To achieve the Dutch government's objective of realising a circular economy in the Netherlands, it is essential to maintain the productivity of the country's farmland. Healthy soil produces renewable raw materials for biobased products. However, declining carbon levels in arable Dutch soil is inhibiting our ability to meet this objective, and continued global warming is standing in the way of a circular economy. Lijbert Brussaard, professor of Soil Biology and Biological Soil Quality at Wageningen University & Research, addressed this issue in his valedictory speech on 6 October.
The amount of organic matter in Dutch soil appears to be relatively stable, particularly in grasslands, with only sandy soils experiencing a net loss. 'But appearances can be deceiving,' says the soil biologist. 'The depletion of organic matter is being masked by the manure surplus we've experienced in recent years. And that surplus is largely the result of the large-scale import of animal feed, such as soya, from foreign countries. The declining level of soil organic matter will therefore manifest itself soon in the Netherlands. This will undoubtedly be the case if climate change worsens, as higher temperatures accelerate the breakdown of soil organic matter and increase CO2 emissions,' says the Wageningen professor.

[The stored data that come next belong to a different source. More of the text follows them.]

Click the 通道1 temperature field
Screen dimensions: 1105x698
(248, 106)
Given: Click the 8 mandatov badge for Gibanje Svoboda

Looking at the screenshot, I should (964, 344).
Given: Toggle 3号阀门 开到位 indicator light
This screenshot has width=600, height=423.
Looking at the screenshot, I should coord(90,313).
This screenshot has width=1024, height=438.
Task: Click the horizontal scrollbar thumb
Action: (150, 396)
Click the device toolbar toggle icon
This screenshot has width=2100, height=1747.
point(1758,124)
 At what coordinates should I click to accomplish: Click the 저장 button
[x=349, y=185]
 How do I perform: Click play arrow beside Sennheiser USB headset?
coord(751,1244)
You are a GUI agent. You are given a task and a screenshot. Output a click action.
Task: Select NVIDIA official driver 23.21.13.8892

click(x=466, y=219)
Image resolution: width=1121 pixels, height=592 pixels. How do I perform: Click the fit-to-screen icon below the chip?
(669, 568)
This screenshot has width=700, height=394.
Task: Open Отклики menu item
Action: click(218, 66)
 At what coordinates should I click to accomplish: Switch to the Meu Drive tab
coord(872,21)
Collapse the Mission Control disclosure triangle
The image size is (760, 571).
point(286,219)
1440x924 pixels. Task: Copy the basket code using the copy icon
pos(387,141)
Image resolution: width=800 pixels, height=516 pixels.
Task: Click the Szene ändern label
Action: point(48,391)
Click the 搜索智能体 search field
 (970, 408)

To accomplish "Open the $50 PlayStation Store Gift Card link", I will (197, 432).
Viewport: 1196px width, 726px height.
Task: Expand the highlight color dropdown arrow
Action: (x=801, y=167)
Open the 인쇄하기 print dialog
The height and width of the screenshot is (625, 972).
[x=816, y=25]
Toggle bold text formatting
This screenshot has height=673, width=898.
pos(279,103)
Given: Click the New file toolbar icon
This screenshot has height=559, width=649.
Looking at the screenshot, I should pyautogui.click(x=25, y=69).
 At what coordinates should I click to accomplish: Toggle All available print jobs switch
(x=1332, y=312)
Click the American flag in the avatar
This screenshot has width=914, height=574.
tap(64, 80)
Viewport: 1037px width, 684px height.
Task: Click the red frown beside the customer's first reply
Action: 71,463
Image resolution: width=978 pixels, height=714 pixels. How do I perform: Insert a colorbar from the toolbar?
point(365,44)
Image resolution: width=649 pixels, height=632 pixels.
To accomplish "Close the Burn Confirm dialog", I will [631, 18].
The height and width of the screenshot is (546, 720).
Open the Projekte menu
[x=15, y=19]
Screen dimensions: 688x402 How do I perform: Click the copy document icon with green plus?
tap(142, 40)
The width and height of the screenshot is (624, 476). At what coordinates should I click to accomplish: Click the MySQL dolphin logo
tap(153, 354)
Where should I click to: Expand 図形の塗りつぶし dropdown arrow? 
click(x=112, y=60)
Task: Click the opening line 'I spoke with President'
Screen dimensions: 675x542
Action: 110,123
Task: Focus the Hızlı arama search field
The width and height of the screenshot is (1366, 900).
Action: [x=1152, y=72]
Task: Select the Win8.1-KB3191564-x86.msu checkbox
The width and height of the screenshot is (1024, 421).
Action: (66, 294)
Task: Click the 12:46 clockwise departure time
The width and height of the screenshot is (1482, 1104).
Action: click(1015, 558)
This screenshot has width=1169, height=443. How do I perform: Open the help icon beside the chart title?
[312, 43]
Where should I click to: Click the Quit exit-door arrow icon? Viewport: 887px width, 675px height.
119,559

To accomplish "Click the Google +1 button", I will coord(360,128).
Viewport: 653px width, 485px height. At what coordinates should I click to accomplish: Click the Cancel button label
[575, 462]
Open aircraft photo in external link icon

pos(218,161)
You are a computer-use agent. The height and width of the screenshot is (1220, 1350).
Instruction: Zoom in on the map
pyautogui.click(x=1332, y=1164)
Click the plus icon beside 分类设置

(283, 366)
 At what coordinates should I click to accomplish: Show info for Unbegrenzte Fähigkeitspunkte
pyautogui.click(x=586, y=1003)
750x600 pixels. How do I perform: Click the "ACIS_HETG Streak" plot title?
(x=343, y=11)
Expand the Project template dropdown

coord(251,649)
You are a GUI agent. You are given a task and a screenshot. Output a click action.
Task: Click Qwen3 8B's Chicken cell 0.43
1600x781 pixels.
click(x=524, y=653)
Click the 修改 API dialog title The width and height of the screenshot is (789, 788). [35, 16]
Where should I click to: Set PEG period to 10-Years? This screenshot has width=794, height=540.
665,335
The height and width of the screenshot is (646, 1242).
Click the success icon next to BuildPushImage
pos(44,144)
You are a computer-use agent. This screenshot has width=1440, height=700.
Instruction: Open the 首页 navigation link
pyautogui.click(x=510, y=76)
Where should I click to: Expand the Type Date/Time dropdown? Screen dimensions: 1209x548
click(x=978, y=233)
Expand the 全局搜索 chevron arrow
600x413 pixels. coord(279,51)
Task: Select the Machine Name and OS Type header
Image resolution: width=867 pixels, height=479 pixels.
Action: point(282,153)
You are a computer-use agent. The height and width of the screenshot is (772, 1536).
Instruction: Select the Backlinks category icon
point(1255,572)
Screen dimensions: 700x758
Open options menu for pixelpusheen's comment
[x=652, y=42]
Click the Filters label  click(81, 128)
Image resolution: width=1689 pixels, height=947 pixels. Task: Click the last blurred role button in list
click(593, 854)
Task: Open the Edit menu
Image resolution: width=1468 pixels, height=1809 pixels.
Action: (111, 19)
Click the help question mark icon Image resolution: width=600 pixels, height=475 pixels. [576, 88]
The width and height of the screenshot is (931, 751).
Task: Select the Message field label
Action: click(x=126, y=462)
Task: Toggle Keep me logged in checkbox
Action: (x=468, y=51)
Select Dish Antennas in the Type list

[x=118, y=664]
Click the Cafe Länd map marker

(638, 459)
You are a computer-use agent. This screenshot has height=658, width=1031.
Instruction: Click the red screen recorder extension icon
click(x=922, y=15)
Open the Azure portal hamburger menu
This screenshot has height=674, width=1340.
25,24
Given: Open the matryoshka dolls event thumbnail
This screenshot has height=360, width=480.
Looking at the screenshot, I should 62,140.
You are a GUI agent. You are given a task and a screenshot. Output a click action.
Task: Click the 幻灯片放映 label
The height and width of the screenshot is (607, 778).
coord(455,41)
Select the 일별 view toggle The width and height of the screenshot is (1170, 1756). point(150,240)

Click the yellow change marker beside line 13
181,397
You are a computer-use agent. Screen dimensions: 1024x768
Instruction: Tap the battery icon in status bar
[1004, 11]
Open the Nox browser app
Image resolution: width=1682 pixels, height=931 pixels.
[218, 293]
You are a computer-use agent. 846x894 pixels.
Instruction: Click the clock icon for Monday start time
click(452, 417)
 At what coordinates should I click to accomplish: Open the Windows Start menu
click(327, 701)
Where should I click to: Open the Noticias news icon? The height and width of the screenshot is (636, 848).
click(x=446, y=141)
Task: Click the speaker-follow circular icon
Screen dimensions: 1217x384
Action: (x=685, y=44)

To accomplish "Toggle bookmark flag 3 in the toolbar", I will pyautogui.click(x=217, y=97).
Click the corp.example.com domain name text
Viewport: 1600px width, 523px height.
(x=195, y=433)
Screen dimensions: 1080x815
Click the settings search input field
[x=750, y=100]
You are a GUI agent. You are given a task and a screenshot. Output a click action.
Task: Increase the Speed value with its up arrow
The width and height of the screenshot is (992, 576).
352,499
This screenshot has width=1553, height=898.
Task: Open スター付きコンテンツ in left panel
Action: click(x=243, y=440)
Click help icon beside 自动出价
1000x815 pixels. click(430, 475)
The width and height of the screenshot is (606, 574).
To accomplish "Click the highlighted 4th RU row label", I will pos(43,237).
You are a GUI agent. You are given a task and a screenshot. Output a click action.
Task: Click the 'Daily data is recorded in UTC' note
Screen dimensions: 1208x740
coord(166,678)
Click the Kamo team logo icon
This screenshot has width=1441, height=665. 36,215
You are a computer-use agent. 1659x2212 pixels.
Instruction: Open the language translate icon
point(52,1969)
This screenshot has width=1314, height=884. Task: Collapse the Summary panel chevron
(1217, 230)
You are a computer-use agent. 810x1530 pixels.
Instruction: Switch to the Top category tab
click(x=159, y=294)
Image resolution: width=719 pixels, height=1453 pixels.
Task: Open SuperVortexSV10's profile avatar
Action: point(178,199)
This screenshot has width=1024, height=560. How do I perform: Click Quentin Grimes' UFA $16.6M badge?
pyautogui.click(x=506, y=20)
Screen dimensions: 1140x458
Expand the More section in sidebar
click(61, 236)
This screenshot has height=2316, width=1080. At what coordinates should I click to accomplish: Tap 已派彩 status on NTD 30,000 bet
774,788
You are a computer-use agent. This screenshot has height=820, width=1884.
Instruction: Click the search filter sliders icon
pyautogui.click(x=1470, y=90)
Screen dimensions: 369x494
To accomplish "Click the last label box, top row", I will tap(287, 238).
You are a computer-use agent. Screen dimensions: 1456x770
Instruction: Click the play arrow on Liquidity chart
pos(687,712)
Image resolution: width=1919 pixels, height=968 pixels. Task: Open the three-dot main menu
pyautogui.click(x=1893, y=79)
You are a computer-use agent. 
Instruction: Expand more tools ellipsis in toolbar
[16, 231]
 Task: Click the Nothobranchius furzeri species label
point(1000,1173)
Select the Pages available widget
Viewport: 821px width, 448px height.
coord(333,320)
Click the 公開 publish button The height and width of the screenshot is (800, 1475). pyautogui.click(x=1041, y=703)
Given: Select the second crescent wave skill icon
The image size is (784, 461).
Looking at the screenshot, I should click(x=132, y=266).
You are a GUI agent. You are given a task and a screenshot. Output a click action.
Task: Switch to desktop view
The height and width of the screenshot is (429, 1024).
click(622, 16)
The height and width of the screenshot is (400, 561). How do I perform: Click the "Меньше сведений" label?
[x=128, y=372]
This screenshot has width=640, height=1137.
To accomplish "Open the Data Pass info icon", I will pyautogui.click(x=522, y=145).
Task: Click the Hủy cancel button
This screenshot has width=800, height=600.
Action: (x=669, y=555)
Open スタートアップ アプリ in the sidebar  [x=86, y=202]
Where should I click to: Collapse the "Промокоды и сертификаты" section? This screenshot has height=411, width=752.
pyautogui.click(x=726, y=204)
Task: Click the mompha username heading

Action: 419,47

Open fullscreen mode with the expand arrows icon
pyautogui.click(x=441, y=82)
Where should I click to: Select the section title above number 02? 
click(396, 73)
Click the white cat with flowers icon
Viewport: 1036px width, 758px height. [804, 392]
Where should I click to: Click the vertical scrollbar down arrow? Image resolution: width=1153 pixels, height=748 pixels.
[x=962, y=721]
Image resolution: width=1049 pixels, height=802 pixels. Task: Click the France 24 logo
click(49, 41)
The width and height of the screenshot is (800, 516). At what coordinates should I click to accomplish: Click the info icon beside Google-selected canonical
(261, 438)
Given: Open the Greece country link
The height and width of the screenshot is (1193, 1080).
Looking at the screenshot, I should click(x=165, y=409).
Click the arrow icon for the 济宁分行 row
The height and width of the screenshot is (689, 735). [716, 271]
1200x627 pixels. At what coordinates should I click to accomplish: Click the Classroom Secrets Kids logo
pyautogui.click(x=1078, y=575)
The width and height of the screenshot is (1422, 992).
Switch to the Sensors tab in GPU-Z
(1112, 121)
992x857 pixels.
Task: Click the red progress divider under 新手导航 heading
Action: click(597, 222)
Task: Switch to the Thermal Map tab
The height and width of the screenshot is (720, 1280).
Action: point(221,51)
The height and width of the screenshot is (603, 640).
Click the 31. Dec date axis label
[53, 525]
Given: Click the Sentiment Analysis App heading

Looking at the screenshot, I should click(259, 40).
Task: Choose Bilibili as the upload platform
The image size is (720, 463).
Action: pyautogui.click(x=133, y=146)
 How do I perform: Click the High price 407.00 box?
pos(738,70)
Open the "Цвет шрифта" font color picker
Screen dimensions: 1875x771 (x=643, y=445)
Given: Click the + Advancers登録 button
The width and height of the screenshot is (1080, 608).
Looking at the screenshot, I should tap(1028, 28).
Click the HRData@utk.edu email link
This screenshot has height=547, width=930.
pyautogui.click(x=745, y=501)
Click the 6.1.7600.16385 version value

In order to achieve the Dutch government's objective of achieving a circular economy by 2015 without depleting our natural resources, and to achieve the 50% interim target by 2030, we need to exchange fossil fuels for renewable biobased resources derived largely from farmland crops. This not only includes crops intended for human consumption, animal feed and fibres, but also green raw materials for fuel, flavours, fragrances and so on. 'In order to meet increasing demands, we need to maintain the productivity of the soil. To do so, we need to take into account the quality and the quantity of residual materials to be returned to the farmland. This needs to be anticipated on throughout the chain,' explains Professor Brussaard. 'Failure to do so will cause the biobased economy to miss the circular economy boat.'
Rich soil life
Organic matter derived from plant residues is extremely important for maintaining healthy soil. This soil organic matter determines the structure and porosity of the soil and ensures the gradual release of water and nutrients for plants as mediated by the soil biota. Stimulation of the soil biota can in a natural way reduce the impact of human interventions, such as ploughing and drainage. 'Maintaining soil organic matter is an important part of sustainable soil management,' says Professor Brussaard in his valedictory speech titled, De bodem onder ons bestaan ('The ground beneath our feet').
Professor Brussaard also stresses that increasing the carbon content of the soil can help reduce the greenhouse effect, as the French demonstrated during last year's COP21 climate negotiations in Paris. They are committed to achieving a global annual increase of 0.4% in soil organic matter stock for the upper 40 cm of the soil. According to their calculations, this seemingly minor increase can offset the greenhouse effect in the long term. This demonstrates the enormous potential of good soil management. In The Netherlands examples are known of carbon storage as high as 1.5% per year. 'This is an outstanding achievement in terms of reducing the amount of CO2 in the atmosphere,' says Professor Brussaard.
In the past, underground CO2 storage in the deeper geological strata has generated considerable unrest. 'If the government and the industry are willing to invest in reducing atmospheric CO2 levels, an obvious step would be to support the agricultural sector in increasing the organic matter content of the soil and include this in the EU's Common Agricultural Policy,' says Professor Brussaard.